[Given passage — start]
Wouldn't it be nice, to get on wiv me neighbours

Sep 08, 2006 13:50

We live in a Victorian stable. Sort of. Once there was a big house of which ours was just an outpost. The big house was pulled down and the stable/cottage converted in the 1960s, before our time. It must have been nice then but land round here is valuable so the builders moved in and now we are an island of what I would like to call shabby chic (though some would omit the 'chic') in a sea of new houses. For historical reasons, the odd shape of the garden means that we have part boundaries with six other properties.

People must live somewhere and they need new houses but experience shows that people who live in new houses are different from those who live in old ones. "Oh", they think, "a brand new house but what a nice, mellow old wall and such a pleasant, leafy outlook." So they move in, spend six months covering their new gardens with paving stones and installing ponds, then sit back and look around them. Suddenly the view looks different. Aren't those trees rather, er, big? And could that wall have a bit of a lean to it? Suddenly, the attractive trees (all of which have preservation orders on them to protect the 'treescape' of the neighbourhood) and the wall which has withstood subsidence from clay soil for 150 years, have become a problem.

My first complainant, several years ago, put my back up immediately by introducing himself over the phone as 'Dr' X, à la John Reid, in a vain attempt to impress and intimidate me. He found that there was a very tall tree right next to the house he had just bought and wanted part of it taken down. Happily we are now on fairly pleasant terms. Then there was the man who complained of an overhanging branch and wanted me to pay to have it cut off. This I declined to do and he stormed off, offering as a parting shot that 'his daughter was a lawyer'. Having presumably phoned his daughter and found that he was completely in the wrong, he became sweetness itself. Until he insisted that 'his surveyor' opined that a pathetic little tree down at the bottom of the wilderness was causing that part of the wall to fall down. The tree surgeon said this was quite impossible but to keep the peace we had the tree down anyway.
[Given passage — finish]
_Exercise requirements:_
1. Decide whether each statement agrees with the post about neighbours, and answer yes or no with the deciding words quoted from it: (a) The stable/cottage was converted in the 1960s. (b) The garden shares part boundaries with four other properties. (c) The tree surgeon agreed that the little tree was causing the wall to fall down.
2. Pick up the post about neighbours after its last sentence and carry it on in the same voice.
[Data extracts — start]
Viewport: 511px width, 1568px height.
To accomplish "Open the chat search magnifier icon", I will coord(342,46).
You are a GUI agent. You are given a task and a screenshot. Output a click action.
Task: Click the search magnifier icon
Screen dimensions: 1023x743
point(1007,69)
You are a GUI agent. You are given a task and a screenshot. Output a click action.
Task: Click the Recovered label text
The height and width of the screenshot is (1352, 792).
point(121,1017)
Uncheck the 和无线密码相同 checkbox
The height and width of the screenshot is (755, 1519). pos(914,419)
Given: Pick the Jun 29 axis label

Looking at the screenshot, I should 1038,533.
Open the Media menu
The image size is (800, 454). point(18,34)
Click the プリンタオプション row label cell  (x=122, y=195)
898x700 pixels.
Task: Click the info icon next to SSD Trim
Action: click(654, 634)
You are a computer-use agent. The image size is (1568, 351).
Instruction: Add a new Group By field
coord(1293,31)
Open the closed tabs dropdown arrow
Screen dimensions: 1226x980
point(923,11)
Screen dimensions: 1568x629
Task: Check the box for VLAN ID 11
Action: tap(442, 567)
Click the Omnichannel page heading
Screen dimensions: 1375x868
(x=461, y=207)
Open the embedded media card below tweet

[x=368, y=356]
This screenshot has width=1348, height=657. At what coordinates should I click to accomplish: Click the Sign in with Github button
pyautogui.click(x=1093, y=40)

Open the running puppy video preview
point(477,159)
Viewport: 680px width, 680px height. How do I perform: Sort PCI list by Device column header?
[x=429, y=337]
[Data extracts — finish]
_Expected outputs:_
1.
(a) Yes: "the stable/cottage converted in the 1960s"
(b) No: "we have part boundaries with six other properties"
(c) No: "The tree surgeon said this was quite impossible"

2.
Now we have new neighbours on the longest boundary. They are obviously real neat freaks. They have begun by stripping all the ivy from the top of the wall (our wall), thus destroying the habitats of a few wrens, butterflies and other beasties. Now today I've had a visit from an engineer asking to look at the wall from our side as it apparently has a distinct lean at one end. He was offhand with me and I was not very gracious to him. No doubt we shall soon be getting a letter instructing us to do something about it.

As I see it we are paying a) high Council Tax b) expensive tree surgeons and c) builders in order to preserve the amenities of the area for other people and I am sick of it. Especially when they are all richer than we are and some of them even drive 4X4s.